吸水链霉菌TetR基因的克隆与表达

Cloning and Expression of the Gene Encoding Tetracycline Resistance Repressor in Streptomycesis hygroscopius

根据吸水链霉菌"应城变种10-22"的一个文库质粒pHZ1392的测序结果设计了1对引物,聚合酶链反应扩增编码TetR的663bp基因,利用T载体和蓝白斑筛选构建了克隆质粒T TetR,经序列测定确认扩增序列正确后克隆至pET24a,构建了表达质粒pET24a TetR,再经序列测定确认未发生移码后转化表达宿主菌E coliDL21(DE3),IPTG诱导后的SDS-PAGE分析显示蛋白表达获得成功,并进一步利用Ni-NTA树脂纯化了TetR蛋白。
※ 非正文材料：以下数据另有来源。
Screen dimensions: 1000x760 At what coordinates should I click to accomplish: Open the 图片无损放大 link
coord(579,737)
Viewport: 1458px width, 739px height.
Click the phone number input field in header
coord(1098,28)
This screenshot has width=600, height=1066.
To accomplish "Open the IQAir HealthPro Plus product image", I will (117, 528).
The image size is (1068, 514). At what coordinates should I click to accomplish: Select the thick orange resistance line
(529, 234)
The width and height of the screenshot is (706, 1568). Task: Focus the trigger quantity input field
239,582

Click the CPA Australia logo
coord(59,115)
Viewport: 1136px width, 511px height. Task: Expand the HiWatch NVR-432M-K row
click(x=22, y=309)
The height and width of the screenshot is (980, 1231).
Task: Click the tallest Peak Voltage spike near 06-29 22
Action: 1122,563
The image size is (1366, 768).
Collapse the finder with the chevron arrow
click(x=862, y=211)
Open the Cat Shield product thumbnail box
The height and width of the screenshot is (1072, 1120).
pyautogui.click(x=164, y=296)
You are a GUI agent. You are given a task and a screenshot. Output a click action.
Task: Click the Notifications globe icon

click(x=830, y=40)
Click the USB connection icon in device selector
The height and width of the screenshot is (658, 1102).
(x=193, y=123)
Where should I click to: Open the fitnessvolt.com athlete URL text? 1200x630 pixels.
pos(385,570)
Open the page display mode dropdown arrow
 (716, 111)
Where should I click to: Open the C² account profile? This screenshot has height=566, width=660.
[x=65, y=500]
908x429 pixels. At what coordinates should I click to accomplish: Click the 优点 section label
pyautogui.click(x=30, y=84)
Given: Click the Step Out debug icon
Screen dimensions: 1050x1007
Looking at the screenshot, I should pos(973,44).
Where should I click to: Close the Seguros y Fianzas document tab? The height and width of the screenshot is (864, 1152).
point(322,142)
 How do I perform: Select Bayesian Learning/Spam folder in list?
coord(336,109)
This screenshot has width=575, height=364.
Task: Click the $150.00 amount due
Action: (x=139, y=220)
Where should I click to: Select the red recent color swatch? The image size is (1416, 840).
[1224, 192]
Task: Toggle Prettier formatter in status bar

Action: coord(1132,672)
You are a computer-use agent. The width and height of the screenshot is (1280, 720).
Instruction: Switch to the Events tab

According to the annotation results of DNA sequence of pHZ1392, a library cosmid of streptomyces hygroscopicus 'yingchengenesis 10-22', a pair of primers were synthesized and used to amplify the gene coding for tetracycline resistance repressor with polymerase chain reaction, the purified DNA fragment was inserted into T vector to construct the cloning plasmid T-TetR. After being sequenced and ascertained correctly, the gene was then inserted into pET24a to construct the expression plasmid pET24a-TetR, the expression host strain E.coli DL21(DE3) was transformed by pET24a-TetR and induced with isopropyl-beta-D-thiogalactopyranoside (IPTG ). The analysis result of SDS-PAGE showed that the TetR was successfully expressed and purified with Ni-NTA resin.